Last night, I was awoken by my youngest son at 1 am. It’s been a regular occurrence for as long as my brain has been trying to function. Ok, the memory portion of my brain always seems to be malfunctioning. I’m pretty sure he’s been on this early morning wake up routine for around three to four months. It’s left me so exhausted. I fight the urge to sleep all day long until my husband comes home. I eat dinner and have been known to immediately climb into my bed afterward…. at 6 pm!
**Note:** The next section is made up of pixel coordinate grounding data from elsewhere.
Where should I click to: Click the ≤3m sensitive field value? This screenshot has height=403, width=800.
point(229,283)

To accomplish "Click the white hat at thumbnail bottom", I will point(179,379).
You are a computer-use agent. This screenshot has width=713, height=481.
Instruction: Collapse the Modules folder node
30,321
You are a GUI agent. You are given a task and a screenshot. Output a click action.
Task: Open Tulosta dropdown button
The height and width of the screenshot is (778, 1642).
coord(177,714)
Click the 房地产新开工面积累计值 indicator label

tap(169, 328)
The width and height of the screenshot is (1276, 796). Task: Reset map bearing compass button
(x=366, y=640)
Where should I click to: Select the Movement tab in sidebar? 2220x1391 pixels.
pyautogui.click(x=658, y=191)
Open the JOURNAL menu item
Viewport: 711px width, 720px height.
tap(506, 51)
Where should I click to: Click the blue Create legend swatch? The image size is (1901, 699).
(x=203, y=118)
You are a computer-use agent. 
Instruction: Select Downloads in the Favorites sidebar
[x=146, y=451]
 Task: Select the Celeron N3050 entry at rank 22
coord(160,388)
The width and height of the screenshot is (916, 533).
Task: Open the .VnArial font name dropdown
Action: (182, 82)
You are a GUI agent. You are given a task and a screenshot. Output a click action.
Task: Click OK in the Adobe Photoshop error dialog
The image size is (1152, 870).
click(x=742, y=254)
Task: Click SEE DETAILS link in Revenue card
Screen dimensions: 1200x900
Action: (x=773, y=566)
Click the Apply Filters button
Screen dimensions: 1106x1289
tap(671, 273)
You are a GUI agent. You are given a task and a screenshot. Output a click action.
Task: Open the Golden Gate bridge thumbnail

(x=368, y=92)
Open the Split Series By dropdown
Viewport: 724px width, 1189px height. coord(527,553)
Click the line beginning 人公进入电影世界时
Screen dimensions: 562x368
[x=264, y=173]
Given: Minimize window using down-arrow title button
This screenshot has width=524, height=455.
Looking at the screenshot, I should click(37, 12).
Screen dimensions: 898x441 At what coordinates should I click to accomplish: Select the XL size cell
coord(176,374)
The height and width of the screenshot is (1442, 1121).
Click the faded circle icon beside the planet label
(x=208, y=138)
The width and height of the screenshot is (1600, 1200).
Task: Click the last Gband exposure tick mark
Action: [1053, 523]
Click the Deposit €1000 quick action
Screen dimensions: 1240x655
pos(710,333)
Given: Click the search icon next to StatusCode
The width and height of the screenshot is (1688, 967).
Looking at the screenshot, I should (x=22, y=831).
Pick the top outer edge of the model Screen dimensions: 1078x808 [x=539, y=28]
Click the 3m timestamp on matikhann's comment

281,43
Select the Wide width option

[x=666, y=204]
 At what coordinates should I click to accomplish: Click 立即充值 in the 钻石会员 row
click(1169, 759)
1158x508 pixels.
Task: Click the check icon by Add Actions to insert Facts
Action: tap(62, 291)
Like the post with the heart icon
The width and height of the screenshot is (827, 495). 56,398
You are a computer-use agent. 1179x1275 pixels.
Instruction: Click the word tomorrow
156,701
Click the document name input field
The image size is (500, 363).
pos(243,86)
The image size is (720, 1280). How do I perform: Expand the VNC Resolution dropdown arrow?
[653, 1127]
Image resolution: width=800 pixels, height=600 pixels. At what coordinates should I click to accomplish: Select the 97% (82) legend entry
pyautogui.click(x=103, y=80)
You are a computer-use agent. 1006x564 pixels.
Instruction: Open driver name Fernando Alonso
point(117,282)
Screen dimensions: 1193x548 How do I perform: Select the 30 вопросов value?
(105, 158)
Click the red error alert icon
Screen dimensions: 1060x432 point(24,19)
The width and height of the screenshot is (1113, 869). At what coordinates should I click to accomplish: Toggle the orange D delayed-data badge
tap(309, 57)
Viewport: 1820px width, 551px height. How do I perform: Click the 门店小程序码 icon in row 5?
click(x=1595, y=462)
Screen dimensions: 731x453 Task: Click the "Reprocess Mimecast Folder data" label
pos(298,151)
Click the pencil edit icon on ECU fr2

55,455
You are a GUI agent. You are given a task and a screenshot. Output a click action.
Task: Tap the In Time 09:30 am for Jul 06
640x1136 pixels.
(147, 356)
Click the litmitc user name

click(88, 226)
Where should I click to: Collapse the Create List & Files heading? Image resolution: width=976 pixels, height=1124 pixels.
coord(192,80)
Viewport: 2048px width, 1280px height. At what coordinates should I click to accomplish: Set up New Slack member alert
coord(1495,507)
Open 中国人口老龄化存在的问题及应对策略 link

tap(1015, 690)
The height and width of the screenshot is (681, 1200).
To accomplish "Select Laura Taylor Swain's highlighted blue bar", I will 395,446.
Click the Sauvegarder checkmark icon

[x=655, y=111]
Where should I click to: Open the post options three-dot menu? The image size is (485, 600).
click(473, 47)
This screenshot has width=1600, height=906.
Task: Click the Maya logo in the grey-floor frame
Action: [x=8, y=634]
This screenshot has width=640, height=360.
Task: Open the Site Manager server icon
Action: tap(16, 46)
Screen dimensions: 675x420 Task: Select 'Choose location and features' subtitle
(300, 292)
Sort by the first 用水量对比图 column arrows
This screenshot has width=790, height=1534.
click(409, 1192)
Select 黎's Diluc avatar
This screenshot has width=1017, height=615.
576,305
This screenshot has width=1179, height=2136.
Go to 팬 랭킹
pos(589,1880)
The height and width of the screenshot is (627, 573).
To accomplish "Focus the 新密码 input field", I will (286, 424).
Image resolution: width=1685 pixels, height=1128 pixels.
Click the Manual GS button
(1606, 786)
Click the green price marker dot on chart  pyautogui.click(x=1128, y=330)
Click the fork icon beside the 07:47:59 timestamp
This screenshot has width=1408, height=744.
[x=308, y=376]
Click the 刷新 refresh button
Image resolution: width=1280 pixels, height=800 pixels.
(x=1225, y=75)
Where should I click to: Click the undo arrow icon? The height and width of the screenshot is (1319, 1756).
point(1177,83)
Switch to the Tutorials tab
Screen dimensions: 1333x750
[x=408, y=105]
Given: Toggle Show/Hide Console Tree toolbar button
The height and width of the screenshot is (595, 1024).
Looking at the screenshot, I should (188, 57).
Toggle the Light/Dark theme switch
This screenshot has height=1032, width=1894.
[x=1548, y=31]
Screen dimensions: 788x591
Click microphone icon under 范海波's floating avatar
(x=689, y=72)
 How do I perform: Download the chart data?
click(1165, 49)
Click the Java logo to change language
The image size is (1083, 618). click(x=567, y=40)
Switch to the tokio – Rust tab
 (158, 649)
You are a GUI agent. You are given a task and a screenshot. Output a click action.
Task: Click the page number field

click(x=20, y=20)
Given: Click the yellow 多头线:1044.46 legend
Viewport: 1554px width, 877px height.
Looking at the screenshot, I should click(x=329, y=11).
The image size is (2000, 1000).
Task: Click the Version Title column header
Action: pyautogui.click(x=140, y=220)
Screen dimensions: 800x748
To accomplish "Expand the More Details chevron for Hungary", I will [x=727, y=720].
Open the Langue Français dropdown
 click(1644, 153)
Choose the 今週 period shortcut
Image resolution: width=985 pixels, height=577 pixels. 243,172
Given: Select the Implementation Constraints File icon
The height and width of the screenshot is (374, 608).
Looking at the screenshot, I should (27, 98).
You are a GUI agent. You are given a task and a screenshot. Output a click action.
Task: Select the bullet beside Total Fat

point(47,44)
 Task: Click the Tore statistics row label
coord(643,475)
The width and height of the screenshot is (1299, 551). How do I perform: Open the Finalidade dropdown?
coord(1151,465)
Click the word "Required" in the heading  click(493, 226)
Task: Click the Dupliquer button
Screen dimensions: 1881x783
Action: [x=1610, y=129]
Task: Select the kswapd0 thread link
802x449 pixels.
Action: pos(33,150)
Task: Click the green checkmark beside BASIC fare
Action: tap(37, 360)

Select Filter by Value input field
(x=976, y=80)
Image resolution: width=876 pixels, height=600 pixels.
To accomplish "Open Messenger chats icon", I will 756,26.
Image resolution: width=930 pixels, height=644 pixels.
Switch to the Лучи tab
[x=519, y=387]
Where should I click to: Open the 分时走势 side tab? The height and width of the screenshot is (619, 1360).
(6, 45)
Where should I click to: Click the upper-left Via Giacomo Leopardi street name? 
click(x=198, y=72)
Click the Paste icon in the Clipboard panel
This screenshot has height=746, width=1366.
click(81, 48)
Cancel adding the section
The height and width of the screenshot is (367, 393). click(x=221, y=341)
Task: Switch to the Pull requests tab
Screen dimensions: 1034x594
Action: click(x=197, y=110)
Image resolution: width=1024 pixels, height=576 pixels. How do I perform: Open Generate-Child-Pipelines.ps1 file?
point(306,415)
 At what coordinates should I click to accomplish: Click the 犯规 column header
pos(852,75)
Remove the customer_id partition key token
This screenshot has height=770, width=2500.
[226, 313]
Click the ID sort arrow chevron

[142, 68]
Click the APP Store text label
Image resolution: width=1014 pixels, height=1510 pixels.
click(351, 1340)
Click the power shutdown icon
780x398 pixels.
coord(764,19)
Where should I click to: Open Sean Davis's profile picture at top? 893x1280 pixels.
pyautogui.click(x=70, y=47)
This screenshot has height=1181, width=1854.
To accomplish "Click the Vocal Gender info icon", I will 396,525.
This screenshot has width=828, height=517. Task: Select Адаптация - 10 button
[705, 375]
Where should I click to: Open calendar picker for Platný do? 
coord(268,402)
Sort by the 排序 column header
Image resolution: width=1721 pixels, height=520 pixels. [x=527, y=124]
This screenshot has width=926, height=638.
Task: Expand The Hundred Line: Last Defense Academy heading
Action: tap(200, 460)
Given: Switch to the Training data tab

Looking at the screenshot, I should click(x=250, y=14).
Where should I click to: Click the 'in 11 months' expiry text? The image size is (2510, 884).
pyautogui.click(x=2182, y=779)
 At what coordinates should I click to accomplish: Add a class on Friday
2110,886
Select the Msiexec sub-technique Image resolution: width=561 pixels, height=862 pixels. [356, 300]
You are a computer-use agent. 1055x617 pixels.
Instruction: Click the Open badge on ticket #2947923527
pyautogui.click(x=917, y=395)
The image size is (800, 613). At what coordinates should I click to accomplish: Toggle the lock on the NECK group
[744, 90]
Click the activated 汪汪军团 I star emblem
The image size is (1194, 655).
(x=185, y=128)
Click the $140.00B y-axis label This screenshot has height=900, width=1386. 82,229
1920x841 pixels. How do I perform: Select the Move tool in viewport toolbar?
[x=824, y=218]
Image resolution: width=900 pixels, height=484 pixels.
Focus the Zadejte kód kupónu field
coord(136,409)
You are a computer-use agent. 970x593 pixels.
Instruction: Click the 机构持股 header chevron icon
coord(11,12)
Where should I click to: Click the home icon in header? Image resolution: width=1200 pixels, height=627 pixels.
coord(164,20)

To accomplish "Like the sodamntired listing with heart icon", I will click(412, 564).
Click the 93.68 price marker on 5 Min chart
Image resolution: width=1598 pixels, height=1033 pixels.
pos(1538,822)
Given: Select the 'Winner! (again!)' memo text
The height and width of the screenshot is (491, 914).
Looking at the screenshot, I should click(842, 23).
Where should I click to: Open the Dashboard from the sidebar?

Back to the 1 am alarm. My son comes in at 1 am. He’s crying and about to help himself to sleep in my bed. I wouldn’t normally be super opposed to this except that he’s the worst person to try and sleep with. Dear son’s future wife, I have no idea how to fix this. I’ve been known to have a sore back on the best of days, but after a couple hours of sleeping with him, I can hardly move because of how much kicking to the small of my back he’s done. Just thinking about it could make me cry! In the past few weeks, I have been very diligent to not put myself through more pain at his expense. When he comes into my room, I redirect him back to his bed.
This particular morning, he informs me that his big brother isn’t in his room. At one in the morning, where in the world could that kid be?
I went into their room, turned on the light, thinking that there must be some sort of mistake. They both sleep in such a way that I’m always surprised that they don’t fall out of their beds more often. Sure enough, he wasn’t in the bed. In fact, he wasn’t even in the room. Remembering him saying something about sleeping on my couch the night before, I went looking in my room. No dice. There aren’t that many places to choose from. Our house is under 1200 square feet, so places to curl up and sleep are actually pretty limited. It was about then that I had decided that it was worth waking up my sick husband (who was sleeping on the couch) to help me look for our lost child.
My husband’s name hardly left my lips when I noticed this ball of something on the hardwood floor next to him. It was too round to look like one of our square couch cushions or pillows. It was too dark and patternless to be part of the living room decor. Unsure of what it was (because it was dark, ie 1 am), I reached down to touch it. It was then that I felt a hard little body. I removed the blanket and found my son curled up in a ball, not sleeping.
I’d love to say that I responded beautifully Biblically as I picked him up, twirled him around, and praised God that my son was found. But once again, it was 1 am and I haven’t slept since 2005. As angry as I was, it was such a relief to lay eyes on my son. I was angry that he heard me frantically searching for him and calling his name and he made no effort to make his whereabouts known. I was relieved because my fears of him being kidnapped were unrealized. I was relieved because my fears of him walking down the street in the middle of winter wearing only underwear were unrealized. I was relieved because I wouldn’t have to consider what life would be like without him. Finding my missing son calmed my soul and allowed me to return to peaceful sleep quickly and easily.
I can’t help but think of the Parable of the Lost Coin in Luke 15. Jesus talks about a woman who has ten silver coins and she loses one. She searches the house diligently until she finds it. When she does, she calls her friends and neighbors together to celebrate this coin being found.
I know that a child and a coin aren’t at all the same thing, but they do end up with a lot of the same responses. While it’s not mentioned the woman's immediate reaction when she first lays her eyes on her lost coin, I’m willing to bet the first thing she does is sigh in relief. Maybe she does a happy dance. Maybe she throws up a “Thank you, God!” The simple fact is that she lost something important to her and when it’s found, she’s able to praise God because of it.
In my more awake (not 1 am) moment, I find myself so thankful that God helped me to find my son quickly. Had I truly not been able to find him anywhere in my house, I would have been a complete wreck! As much as I’m able to praise God in my sleepy moment and my awake moment regarding my lost son, it’s nothing compared to the joy in heaven because of the one sinner who repents. As much as that woman could call together her friends and neighbors to celebrate with her, that’s nothing compared to the joy in heaven because of the one sinner who repents!